The diversity of the sherry category, once people realise it, definitely attracts younger drinkers as palates are changing, with drier and bitter profiles becoming more widely enjoyed. The creative ways venues are using sherry – in the form of cocktails, long spritz style drinks, cooking and baking, flights, food pairing menus, the list goes on! – is exciting, and definitely entices those younger drinkers in search of new experiences.
You’re one of the few British holders of the Consejo Regulador D.O Jerez’s Official Certified Sherry Educators qualification. How important is education in engaging consumers with the category?
In a nutshell, it’s vital. A lot of my time is spent educating and getting the word out there, around the country as well as in my restaurants, and a lot of emphasis is put on training our staff, as they are on the front line talking to customers.
Sherry is a topic people can struggle with initially, but once you grasp a few basic facts about how it’s produced it all becomes much easier to appreciate and enjoy. Without that initial education, it’s difficult to attract the average drinker to try wines from the category.
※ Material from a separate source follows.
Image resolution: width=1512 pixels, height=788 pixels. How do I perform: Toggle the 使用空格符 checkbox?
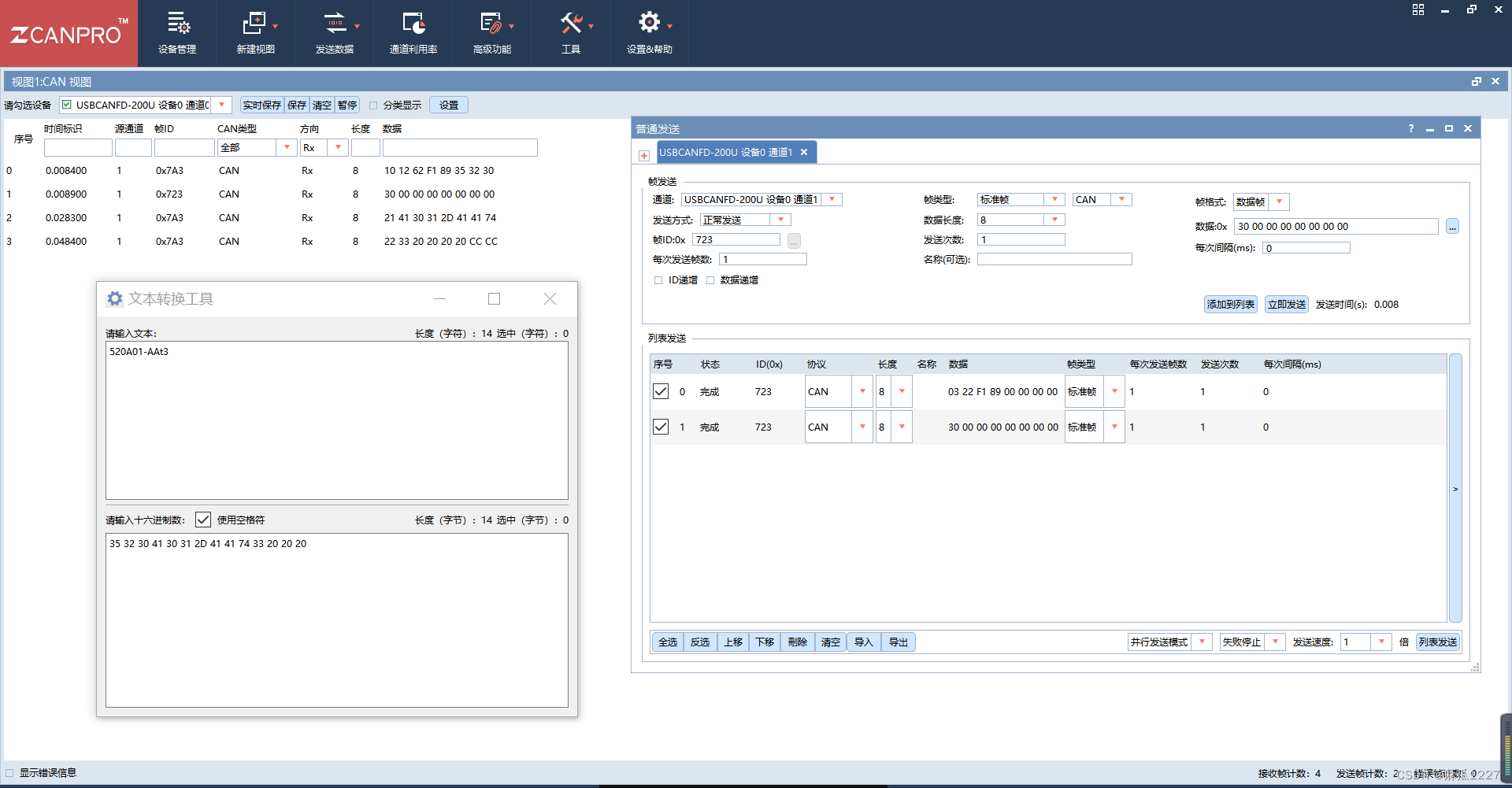coord(203,519)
People now want something different, they want to be challenged and they go out specifically to try new things.
How crucial will those working in the on-trade be to raising sherry’s profile among consumers?
I think they hold the key to it all. The huge boom of good quality Spanish bars and restaurants has of course had a big effect. Sherry is a natural thing to list in those venues, both for authenticity reasons and of course because of food pairing.
But for me it’s just as crucial to work with non-Spanish venues to get sherries listed – showing its diversity is vital in raising its profile. Recommending a fino with some sashimi or sushi, for example, is exactly what we should be doing, or an amontillado with seasonal British asparagus in a local restaurant.
More education is needed, as there can still be a lack of knowledge within the trade – I recently saw a manzanilla on the dessert wine list of a very well-known London restaurant. It was surprising, to say the least! But it’s great to see high profile chefs, restaurateurs, mixologists and sommeliers all championing sherry.
You opened your first restaurant in 2002 – the same year you graduated from university! What lessons did you learn along the way?
I could talk to you all day about that! To say it was a steep learning curve is an understatement; I lost 3 stone in the first 3 months. Everyday started at 6am and finished at 2am, we were the sole chefs, baristas, bartenders, cleaners, pot washers, bookkeepers, door staff (yep!), and any other role you could think of in a bar/restaurant. I learnt more in year one than I had in my entire academic life!
Has the surge in gastronomy in recent years influenced diversification and innovation in the food and beverage industry?
Hugely! People now want something different, they want to be challenged and they go out specifically to try new things. This has in turn given operators confidence that they can sell different things and be more experimental – as long as they are doing it the right way and have their customers’ trust.
Don’t get me wrong, there are still a lot of people who go to the same place every week and drink the same wine with the same plate of food. There’s nothing wrong with that, but things are changing at a rapid pace and it’s hugely exciting.